++++ PASSAGE PROVIDED ++++

New kids on block hit nail on head

Let’s get this straight for starters. The Working Men’s Club that this young northern crew take their name from is not the refurbished, repurposed hipster hangout you’ll find in Balham or Bethnal Green. It’s the dusty real deal, steeped in the traditions of the north, as indeed everything about this album is, made by those kids you’ll find skulking around the periphery, minesweeping illicit pints of lager or pooling resources for a quick toke of skunk in the car park when no one’s looking.
In keeping with this resolutely northern tradition, as well as no doubt the wide-reaching vision that growing up with the internet brings, Working Men’s Club are a band blissfully unaware of the tribal divisions between music.
‘Valleys’, which kicks off the album, comes on like an Italo-disco anthem, plonking pianos and all, only to have the good vibes crushed by the claustrophobic inner narrative of singer Sydney Minsky-Sargeant. “Stuck inside a town” he declares, “inside my mind” and you know in one line he’s already tapped into and nailed down the mindset of a Covid-era teenage nation.
By the album’s close, ‘Angel’, he sounds like Jaz Coleman fronting a drum machine-driven Cocteau Twins, but it’s all done in an effortless, unconscious way that tells you this music is hard wired into their DNA rather than an acquired list of desirable, name-droppable influences.
Working Men’s Club have affiliations on both sides of the Pennines and so does their sound. The brutal synth steel of Sheffield – see ‘Teeth’ or ‘Tomorrow’ – blends instinctively into classic Manc-style grit and swagger, with Minsky-Sargeant channelling Mark E Smith’s magnetic hectoring via more modern references like Sleaford Mods and Fat White Family. ‘White Rooms And People’ adds a layer of ACR-style funkiness and gushing New Order keys to become a breezy, optimistic uplifter, but the gnarlier, grimmer moments like ‘AAAA’ and ‘Cook A Coffee’ are just as full of infectious vitality. The suave, concrete disco tribute to the bard of Salford, ‘John Cooper Clarke’, might be our favourite, but the whole album is a highlight-heavy affair.
The sound of locked-down lockdown youth in glorious revolt, maybe? Whatever, you need to hear this.

++++ EXCERPTED DATA ++++

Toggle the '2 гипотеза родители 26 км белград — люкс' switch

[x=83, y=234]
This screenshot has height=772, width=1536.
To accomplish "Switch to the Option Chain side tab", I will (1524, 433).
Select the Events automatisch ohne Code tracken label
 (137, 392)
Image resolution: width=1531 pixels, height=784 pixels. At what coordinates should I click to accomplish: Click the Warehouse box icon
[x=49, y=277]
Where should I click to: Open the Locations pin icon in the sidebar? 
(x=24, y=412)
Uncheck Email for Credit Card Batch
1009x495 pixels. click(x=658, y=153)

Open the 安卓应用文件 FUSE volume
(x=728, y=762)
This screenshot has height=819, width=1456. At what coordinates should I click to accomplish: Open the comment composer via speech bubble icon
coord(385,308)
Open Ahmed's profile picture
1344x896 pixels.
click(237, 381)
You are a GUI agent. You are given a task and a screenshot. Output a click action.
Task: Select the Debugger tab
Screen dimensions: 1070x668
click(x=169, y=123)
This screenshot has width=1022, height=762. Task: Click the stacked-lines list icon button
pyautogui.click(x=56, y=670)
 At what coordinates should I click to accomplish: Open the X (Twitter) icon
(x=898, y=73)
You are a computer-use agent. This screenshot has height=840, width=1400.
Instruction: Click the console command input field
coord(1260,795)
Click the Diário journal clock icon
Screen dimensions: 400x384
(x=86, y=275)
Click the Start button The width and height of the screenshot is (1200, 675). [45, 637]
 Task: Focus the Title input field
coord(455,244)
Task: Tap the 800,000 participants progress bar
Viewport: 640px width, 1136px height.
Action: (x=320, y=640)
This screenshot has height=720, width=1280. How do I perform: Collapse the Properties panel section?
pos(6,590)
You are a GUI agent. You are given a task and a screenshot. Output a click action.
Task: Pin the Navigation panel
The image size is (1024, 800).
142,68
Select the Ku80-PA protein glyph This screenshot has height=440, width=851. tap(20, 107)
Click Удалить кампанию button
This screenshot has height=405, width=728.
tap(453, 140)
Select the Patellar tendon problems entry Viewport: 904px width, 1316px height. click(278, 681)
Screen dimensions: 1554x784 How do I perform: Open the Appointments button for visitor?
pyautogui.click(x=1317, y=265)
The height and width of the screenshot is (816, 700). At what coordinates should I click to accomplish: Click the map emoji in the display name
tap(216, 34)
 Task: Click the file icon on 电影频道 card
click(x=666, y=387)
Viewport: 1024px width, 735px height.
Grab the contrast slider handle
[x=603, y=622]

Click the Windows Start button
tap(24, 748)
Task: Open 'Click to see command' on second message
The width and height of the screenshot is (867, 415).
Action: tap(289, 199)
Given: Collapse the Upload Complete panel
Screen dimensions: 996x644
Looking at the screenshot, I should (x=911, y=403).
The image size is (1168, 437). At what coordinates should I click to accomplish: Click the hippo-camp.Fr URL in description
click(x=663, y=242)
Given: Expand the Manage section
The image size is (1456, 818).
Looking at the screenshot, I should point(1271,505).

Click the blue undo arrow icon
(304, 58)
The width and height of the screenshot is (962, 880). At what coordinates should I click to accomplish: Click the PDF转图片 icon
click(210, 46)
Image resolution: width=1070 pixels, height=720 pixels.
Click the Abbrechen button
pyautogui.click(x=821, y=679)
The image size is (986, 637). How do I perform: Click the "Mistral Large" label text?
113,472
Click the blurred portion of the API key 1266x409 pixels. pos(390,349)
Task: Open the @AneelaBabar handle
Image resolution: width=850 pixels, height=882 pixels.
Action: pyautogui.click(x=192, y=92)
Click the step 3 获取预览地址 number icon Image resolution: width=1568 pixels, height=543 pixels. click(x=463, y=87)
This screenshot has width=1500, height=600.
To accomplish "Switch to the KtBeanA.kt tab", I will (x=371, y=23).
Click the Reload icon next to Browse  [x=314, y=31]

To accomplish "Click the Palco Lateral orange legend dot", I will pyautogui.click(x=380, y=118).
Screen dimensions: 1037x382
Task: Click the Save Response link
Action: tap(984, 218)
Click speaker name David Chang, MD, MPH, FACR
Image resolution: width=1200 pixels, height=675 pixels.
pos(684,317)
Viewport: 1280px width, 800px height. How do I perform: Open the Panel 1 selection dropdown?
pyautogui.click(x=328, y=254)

++++

▸ **PROBLEMS TO SOLVE**
[1] In the album review, which track closes the album?
[2] Quote the album review between "Working Men’s Club have" and "a highlight-heavy affair.", inclusive.

▸ **RESPONSE LIST**
[1] 'Angel'

[2]
Working Men’s Club have affiliations on both sides of the Pennines and so does their sound. The brutal synth steel of Sheffield – see ‘Teeth’ or ‘Tomorrow’ – blends instinctively into classic Manc-style grit and swagger, with Minsky-Sargeant channelling Mark E Smith’s magnetic hectoring via more modern references like Sleaford Mods and Fat White Family. ‘White Rooms And People’ adds a layer of ACR-style funkiness and gushing New Order keys to become a breezy, optimistic uplifter, but the gnarlier, grimmer moments like ‘AAAA’ and ‘Cook A Coffee’ are just as full of infectious vitality. The suave, concrete disco tribute to the bard of Salford, ‘John Cooper Clarke’, might be our favourite, but the whole album is a highlight-heavy affair.